:: EXCERPTED DATA ::
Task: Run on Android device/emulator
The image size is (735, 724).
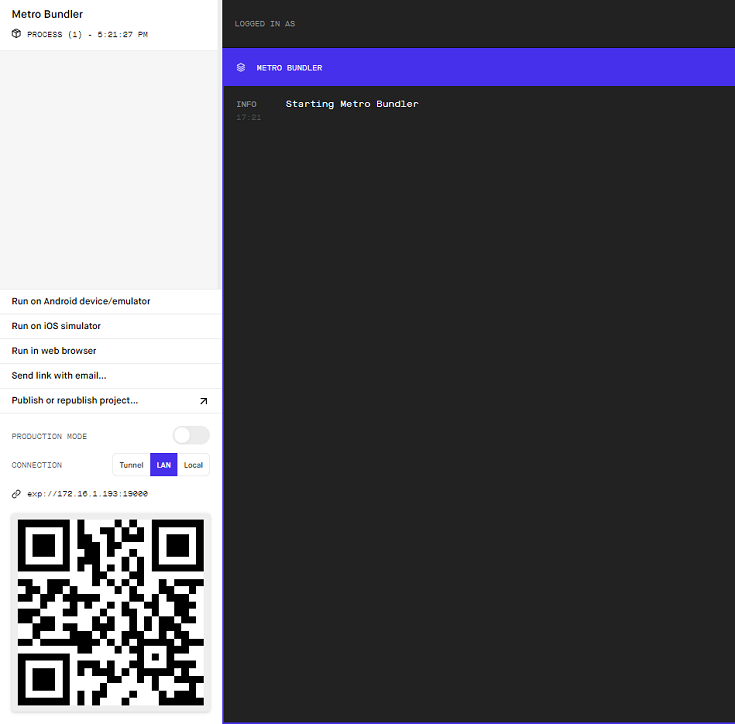Action: (x=111, y=301)
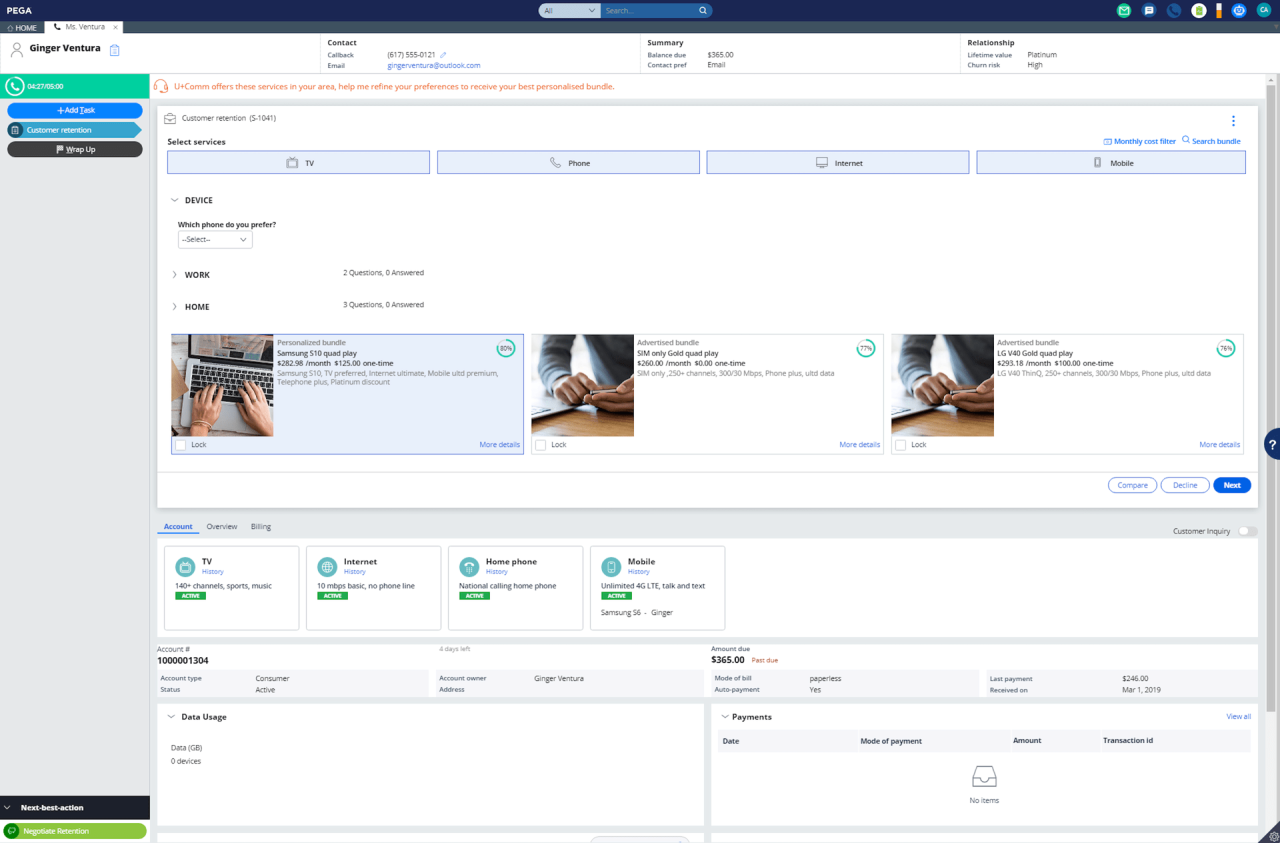This screenshot has height=843, width=1280.
Task: Open View all in the Payments panel
Action: [x=1238, y=716]
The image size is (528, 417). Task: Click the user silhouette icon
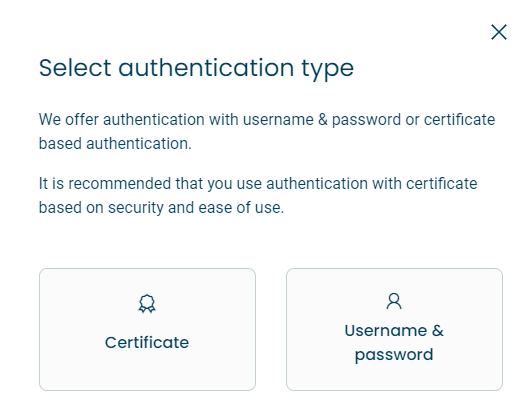[394, 301]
:::
Rewrite the listing with "screenshot size" substituted for every occurrence of "image size" and everything else left the same. Leave the pictures out.

TASK RESULT:
Task: Run on Android device/emulator
The screenshot size is (735, 724).
Action: (x=111, y=301)
This screenshot has height=843, width=1280.
Task: Open View all in the Payments panel
Action: [x=1238, y=716]
The screenshot size is (528, 417). Task: Click the user silhouette icon
[394, 301]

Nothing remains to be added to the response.